The modern approach favors steady carbohydrate intake the day or two beforehand, plus carbs taken in during play through drinks, gels or fruit. The science has not changed. It has been refined as research provides more accurate guidance.

If Feresin could change one thing about how elite players eat during a tournament, it would not be on game day. She would focus on every other day.

“A lot of players nail nutrition on match day, then coast on training and travel days,” she said.

Her advice is to make fueling deliberate every day, depending on that day’s demands, rather than something flipped on like a switch before kickoff.

“The body keeps no real memory of yesterday’s good meal,” Feresin said. “Consistency is the whole game.”

Fueling the Brain, Not Just the Legs

The mental side of fatigue may matter as much as the physical side. The brain runs almost entirely on glucose, so when blood sugar and glycogen dip late in a game, reaction time slows and decisions suffer. Mild dehydration alone can also dull concentration. One detail surprises people most — simply rinsing a carbohydrate drink in the mouth, without swallowing it, may briefly sharpen focus, because it senses that fuel is on the way.

“Fatigue is partly mental,” Feresin said.

The Habit Worth Stealing: World Cup Nutrition Tips

Not all of this requires an elite team’s resources. Ask Feresin what an everyday athlete could borrow from a World Cup roster, and the answer has nothing to do with exotic supplements. It is about respecting the recovery window.

Pros never skip the recovery snack, not just after matches but even after an intense practice session. Getting enough total calories, protein and carbohydrates across the day is what matters most, and once that is covered, refueling and rehydrating within about an hour of training helps optimize recovery. She breaks recovery into three Rs: refuel, repair and rehydrate. Sleep does the rest.

“ That recovery snack asks very little, it is simple and it is exactly the step most amateurs skip,” she said. “Do it consistently, and it compounds over a season.”

A World Cup of Cuisines

What that recovery snack actually contains, though, depends on who's eating it. A global tournament drawing players from dozens of countries creates a uniquely human challenge: The principles are universal, but the food is personal.

"You meet players where they are," Feresin said.

Rice, pasta or plantain, halal or kosher needs, comfort food from home: The skill is adapting the science to familiar foods, since familiar food sits better in the stomach when stakes are highest.

This relates to another less glamorous part of the job: keeping players from getting sick. Vetting hotel kitchens, avoiding buffets that sat out too long and sticking to bottled water can matter more than any performance tweak. A single stomach bug sweeping a squad before a big game, she notes, can sideline months of preparation.

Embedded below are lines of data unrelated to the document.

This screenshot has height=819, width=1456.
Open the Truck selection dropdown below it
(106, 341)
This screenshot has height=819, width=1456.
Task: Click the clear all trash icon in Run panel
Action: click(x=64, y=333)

Mythbusting the Supplement Aisle

Food is not the only thing under scrutiny in a player's diet. Two of the most talked about performance aids, creatine and caffeine, get more credit and more caution than people expect.

"It's not really a bodybuilder supplement anymore. It's a performance supplement," Feresin says of creatine, which fuels the quick bursts of energy that a soccer game demands, such as sprints and changes of direction late in a match. It remains one of the safest supplements studied. Caffeine, in smaller doses, sharpens reaction time, but it lingers for hours, and an evening match with the wrong dose can wreck that night's sleep and undercut recovery.

"We treat it as a precise tool, not a habit," she said.

Beyond the Game

The science behind a late-game fade looks a lot like the science behind a midafternoon slump at a desk. Skipped meals and erratic eating produce the same foggy fatigue, just without the sprinting.

Feresin’s advice holds for everyday Panthers whether they are students, faculty or staff: Eat enough, eat consistently and do not wait until kickoff to get it right.

Whether the goal is a match win, a presentation or a final exam, choosing the right fuel for our brain and body is a proven game changer.